What needs to be done: Update the entries below by replacing "How do I perform" with "How can I carry out" and leaving everything else as it is. Omit the pictures from your answer.

........

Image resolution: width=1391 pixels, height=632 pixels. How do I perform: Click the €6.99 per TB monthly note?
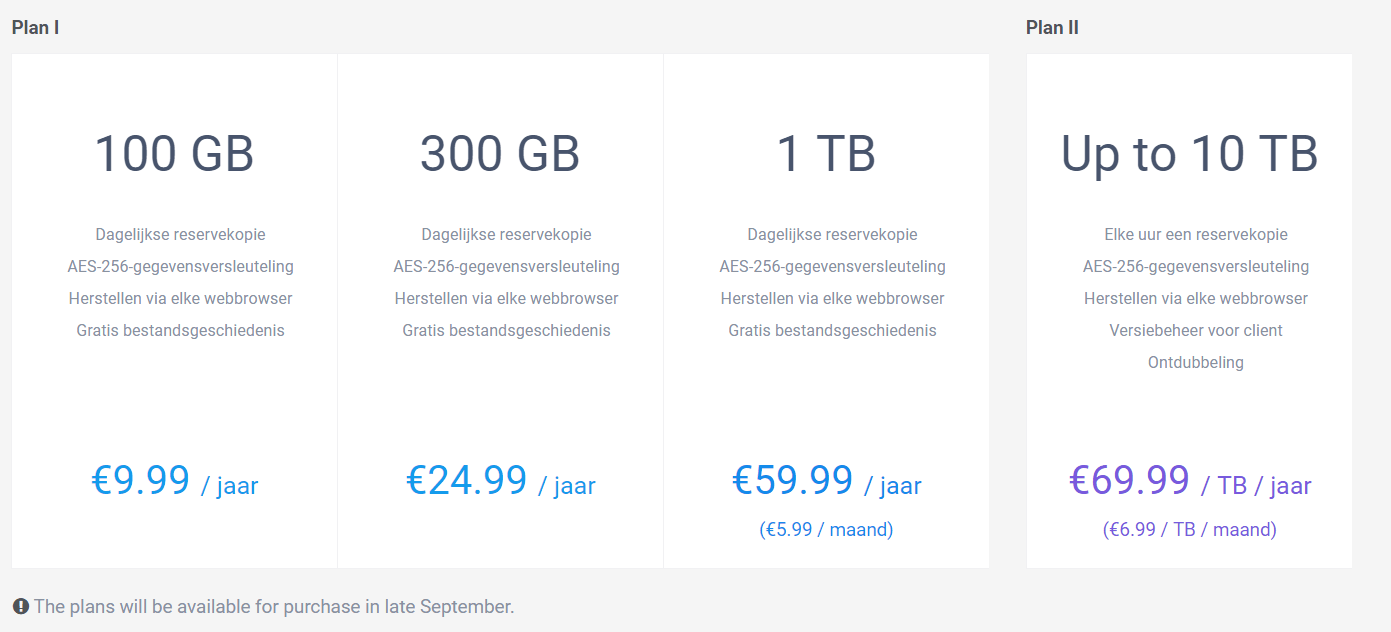(1189, 529)
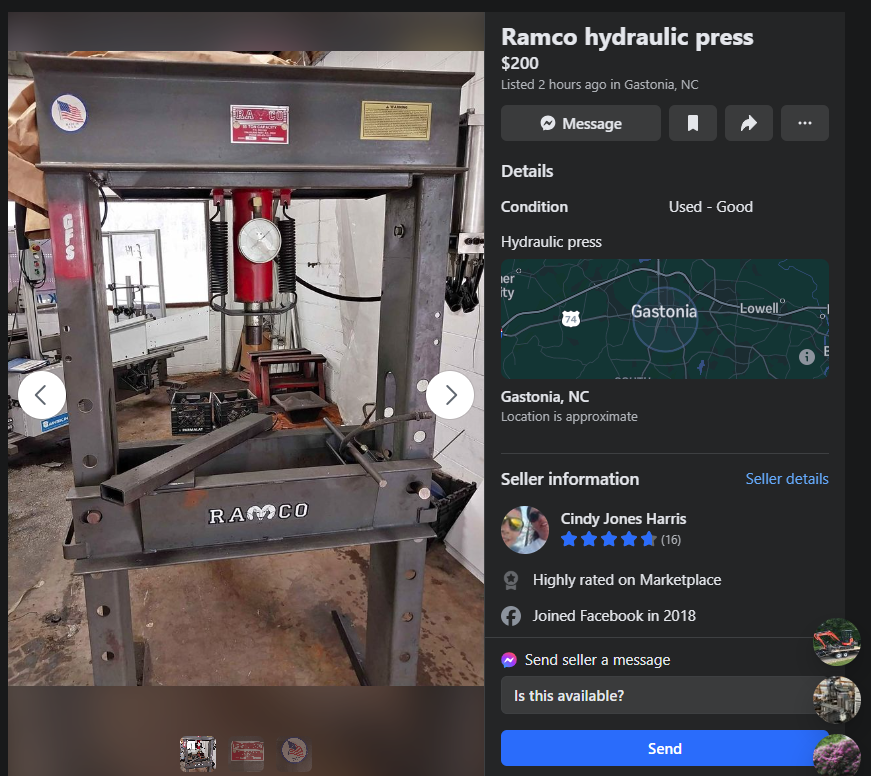Screen dimensions: 871x776
Task: Share this listing using the arrow icon
Action: point(748,123)
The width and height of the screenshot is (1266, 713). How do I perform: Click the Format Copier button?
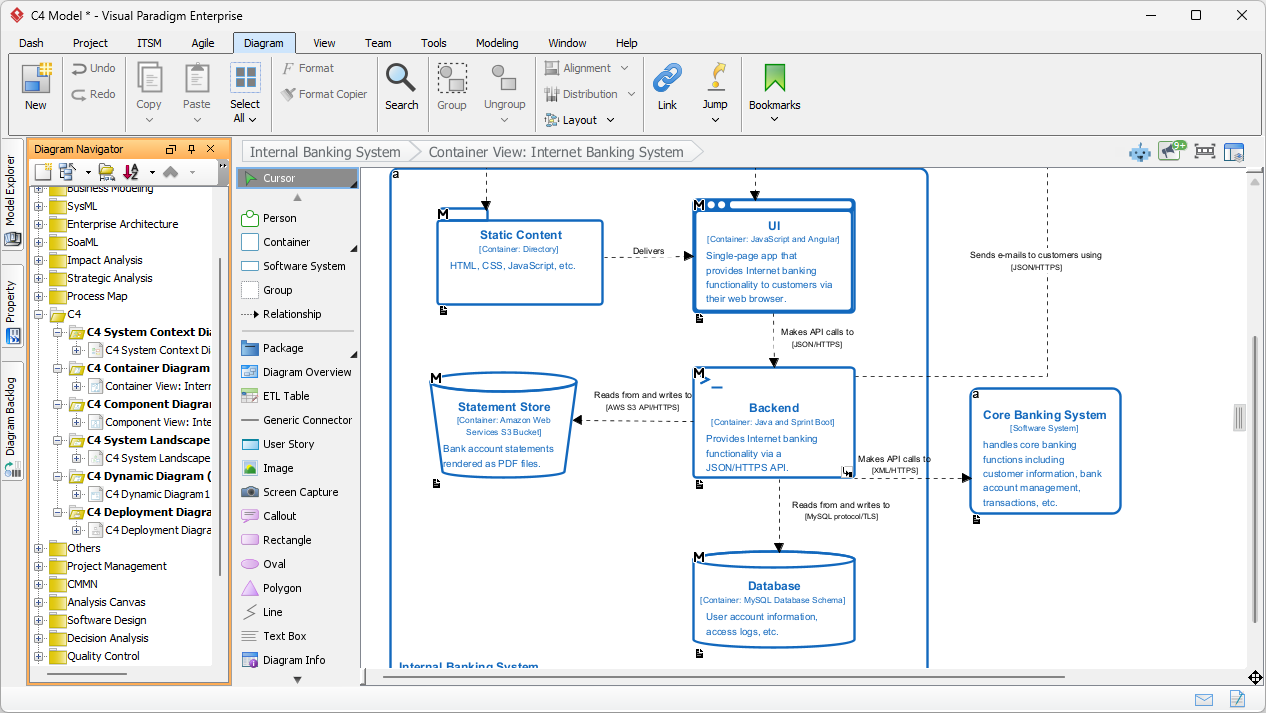click(x=324, y=94)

........

Expected answer:
Image resolution: width=1391 pixels, height=632 pixels. How can I carry out: Click the €6.99 per TB monthly note?
(1189, 529)
Screen dimensions: 871x776
Task: Share this listing using the arrow icon
Action: point(748,123)
The width and height of the screenshot is (1266, 713). How can I carry out: Click the Format Copier button?
click(x=324, y=94)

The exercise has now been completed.